Now, there was also a metaanalysis that was presented at ACC 23 of three major randomised control trial that showed that actually the high sensitivity CRP was associated with 30% increase in the relative risk of cardiovascular events. This CLEAR outcome analysis that was presented at present AHA, it was kind of the extension further of this trial where they demonstrated the high sensitivity CRP was a very powerful predictor of future cardiovascular risk, particularly for the patients that are included in the trial but perhaps similar patients in the community as well. And I think this is very meaningful because we have always wondered what is powerful LDL, whether it is LDL or high-sensitivity CRP.
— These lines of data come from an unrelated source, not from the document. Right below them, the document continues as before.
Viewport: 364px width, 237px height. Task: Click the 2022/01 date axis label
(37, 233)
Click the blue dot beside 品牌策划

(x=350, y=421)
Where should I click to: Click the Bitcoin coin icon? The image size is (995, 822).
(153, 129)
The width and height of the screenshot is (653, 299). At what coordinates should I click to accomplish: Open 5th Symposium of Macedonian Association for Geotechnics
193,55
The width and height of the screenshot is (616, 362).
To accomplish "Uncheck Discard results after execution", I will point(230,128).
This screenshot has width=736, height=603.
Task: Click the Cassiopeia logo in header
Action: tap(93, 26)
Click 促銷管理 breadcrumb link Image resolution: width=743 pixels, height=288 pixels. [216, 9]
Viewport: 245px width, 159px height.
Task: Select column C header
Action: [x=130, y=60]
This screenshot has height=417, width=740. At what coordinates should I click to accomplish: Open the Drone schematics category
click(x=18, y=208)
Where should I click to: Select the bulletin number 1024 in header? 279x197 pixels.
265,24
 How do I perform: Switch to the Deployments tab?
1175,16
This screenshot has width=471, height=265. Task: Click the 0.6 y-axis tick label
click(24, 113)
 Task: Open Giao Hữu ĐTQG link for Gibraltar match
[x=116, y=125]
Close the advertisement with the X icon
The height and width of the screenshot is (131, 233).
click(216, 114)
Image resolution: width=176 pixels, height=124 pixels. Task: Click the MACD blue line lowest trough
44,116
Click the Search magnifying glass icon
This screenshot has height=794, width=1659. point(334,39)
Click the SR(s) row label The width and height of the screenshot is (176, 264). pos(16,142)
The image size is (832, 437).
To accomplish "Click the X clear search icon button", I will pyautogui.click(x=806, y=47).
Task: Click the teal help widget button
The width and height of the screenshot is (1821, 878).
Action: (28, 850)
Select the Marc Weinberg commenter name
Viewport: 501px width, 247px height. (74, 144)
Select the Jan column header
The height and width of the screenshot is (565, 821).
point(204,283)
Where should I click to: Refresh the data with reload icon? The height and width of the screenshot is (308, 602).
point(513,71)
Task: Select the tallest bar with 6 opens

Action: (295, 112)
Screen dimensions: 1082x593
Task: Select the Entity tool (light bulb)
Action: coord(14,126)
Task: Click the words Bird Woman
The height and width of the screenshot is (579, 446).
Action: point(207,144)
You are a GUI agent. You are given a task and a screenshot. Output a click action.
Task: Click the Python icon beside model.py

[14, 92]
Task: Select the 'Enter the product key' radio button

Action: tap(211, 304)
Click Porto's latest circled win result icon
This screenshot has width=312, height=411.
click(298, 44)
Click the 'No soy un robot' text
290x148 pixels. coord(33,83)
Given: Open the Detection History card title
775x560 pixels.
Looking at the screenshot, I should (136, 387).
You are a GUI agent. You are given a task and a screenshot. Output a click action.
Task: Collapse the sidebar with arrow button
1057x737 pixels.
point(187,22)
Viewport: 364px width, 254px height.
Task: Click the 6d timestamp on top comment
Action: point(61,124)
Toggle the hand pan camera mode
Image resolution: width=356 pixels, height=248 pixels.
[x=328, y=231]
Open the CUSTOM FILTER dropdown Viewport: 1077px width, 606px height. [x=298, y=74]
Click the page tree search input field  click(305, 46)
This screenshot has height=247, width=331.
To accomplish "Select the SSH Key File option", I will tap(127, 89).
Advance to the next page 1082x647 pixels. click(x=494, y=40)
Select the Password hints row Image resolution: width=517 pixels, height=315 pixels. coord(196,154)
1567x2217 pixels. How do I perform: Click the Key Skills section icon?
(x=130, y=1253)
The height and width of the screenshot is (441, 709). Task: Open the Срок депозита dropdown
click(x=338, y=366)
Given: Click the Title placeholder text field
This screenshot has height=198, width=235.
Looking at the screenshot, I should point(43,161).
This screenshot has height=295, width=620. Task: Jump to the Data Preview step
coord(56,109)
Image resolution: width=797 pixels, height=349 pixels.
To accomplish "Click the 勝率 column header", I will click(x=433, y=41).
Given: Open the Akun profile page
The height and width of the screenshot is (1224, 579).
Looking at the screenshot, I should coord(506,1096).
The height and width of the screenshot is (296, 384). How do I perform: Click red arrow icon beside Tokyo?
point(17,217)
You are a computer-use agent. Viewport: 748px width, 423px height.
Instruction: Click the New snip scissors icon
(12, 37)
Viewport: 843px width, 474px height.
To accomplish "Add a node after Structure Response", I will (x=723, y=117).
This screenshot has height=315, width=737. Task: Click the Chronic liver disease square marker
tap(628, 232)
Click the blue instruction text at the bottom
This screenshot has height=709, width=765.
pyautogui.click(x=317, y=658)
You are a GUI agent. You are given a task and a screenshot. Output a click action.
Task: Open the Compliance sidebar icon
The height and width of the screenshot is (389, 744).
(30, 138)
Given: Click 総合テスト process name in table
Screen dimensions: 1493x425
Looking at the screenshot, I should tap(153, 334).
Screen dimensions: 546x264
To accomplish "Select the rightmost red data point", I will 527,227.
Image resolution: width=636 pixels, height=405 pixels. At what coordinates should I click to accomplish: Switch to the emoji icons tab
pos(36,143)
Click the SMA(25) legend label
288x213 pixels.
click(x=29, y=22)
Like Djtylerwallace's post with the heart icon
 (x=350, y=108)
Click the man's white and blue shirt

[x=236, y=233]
So in this trial, what investigators wanted to assess was the value of baseline CRP, high sensitivity CRP and LDL for the future predictor of the cardiovascular risk, particularly in the population that was not receiving any statin therapy and was intolerant to statin. So what they did was they compared the quarantile of increasing baseline CRP level and the LDL level for the risk of composite endpoint outcomes which was basically all the MACE, the myocardial infarction, the stroke, the coronary revascularization as well as the overall cardiovascular death. So when they compared the highest and the lowest quartile, the results suggested that was a high sensitivity CRP that was more significantly associated with increased risk of composite endpoints for all these cardiovascular outcome and actually this effect was greater than that that we see with LDL cholesterol. So bempidoic acid was associated with quite a bit of reduction in high-sensitivity CRP I think around 22% and then 21% reduction in the LDL cholesterol at six months and it also had consistent efficacy for all the major events across all the quadriles of both high-sensitivity troponin and LDL. However, this effect was larger with high-sensitivity troponin.
So again, the question that arises there that what are we actually going to be chasing in future? Are we going to see more data emerge for high-sensitivity troponin? We have seen some trials for colchicine that had a very powerful data. And is this going to translate into something different? Only time will tell. But wrapping up from AHA 23. This is Purvi Parwani. Thank you very much for listening.”